Tötungsdelikt im Alb-Donau-Kreis Polizei geht Hinweisen nach

Im Fall der getöteten Frau in Laichingen (Alb-Donau-Kreis) geht die Polizei derzeit Hinweisen mehrerer Zeugen nach. Mittlerweile liegt auch das Ergebnis der Obduktion vor.

Aus dem Obduktionsbericht gehe hervor, dass die 30-jährige Mutter von drei Mädchen in der Nacht von 2. auf 3. November getötet wurde. Mehr wollte ein Polizeisprecher aus ermittlungstaktischen Gründen nicht sagen. Allerdings seien inzwischen mehrere Hinweise von Zeugen eingegangen, diese Aussagen würden nun überprüft. Die Beamten versprechen sich weitere Anhaltspunkte zum Tathergang und zum Tatverdächtigen.

40-Jähriger in Untersuchungshaft

Seit dem Abend des 3. Novembers sitzt ein 40-jähriger Mann in Untersuchungshaft. Nach SWR-Recherchen handelt es sich dabei um den Ehemann der Getöteten, das hat die Polizei bislang jedoch nicht bestätigt.
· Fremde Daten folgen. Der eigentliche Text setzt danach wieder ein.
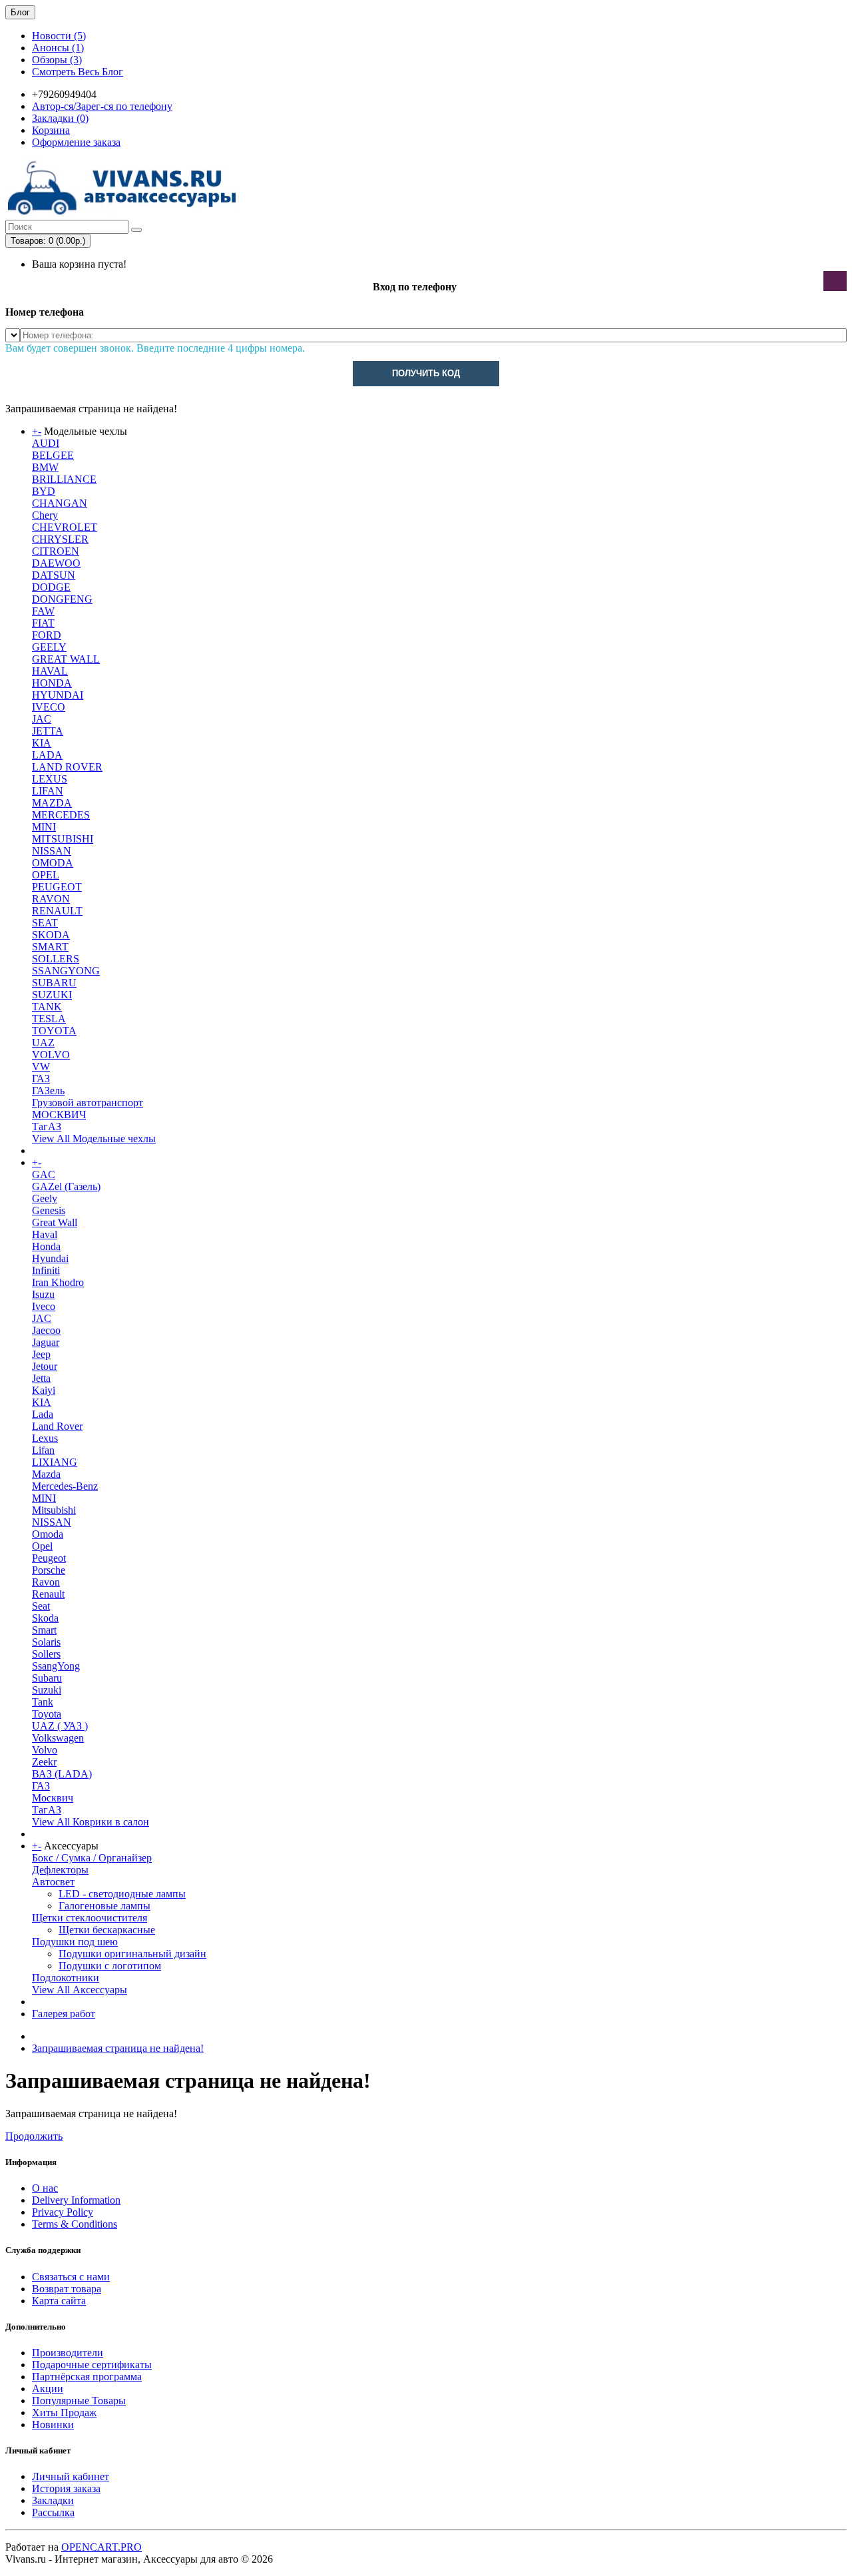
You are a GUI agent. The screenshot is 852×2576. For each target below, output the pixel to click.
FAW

Keine Auskunft gibt es auch auf die Frage, ob sich der Verdächtige zur Tat geäußert hat. Er stamme aus dem Umfeld der Getöteten, so ein Polizeisprecher.

Mit Rollstuhl unterwegs

Der Tatverdächtige sei am 2. November kurz nach 18 Uhr mit dem Bus in Suppingen eingetroffen. Den Rollstuhl habe er dabei gehabt. Er sei entweder darin gesessen, habe ihn vor sich hergeschoben oder sei an Krücken gegangen, hieß es weiter. Wie er nach der Tat nach Laichingen zurückkam, ist im Moment noch unklar

Ermittler vor Haus in Laichingen (Foto: picture-alliance / dpa)
Spurensuche am Tatort in Laichingen-Suppingen

Suche nach blutiger Kleidung

Zudem sucht die Polizei weitere Gegenstände, die Hinweise auf den Täter geben könnten. Beispielsweise blutige Kleidung oder sonstige Gegenstände, möglicherweise mit Blutspuren daran, die der Täter weggeworfen haben könnte.

Vater fand Leiche

Die Frau war am Morgen des 3. November von ihrem Vater tot in ihrer Wohnung aufgefunden worden, nachdem sie nicht bei ihrer Arbeit auf dem Laichinger Wochenmarkt erschienen war. Die Kinder der 30-Jährigen waren zur Tatzeit nicht im Haus.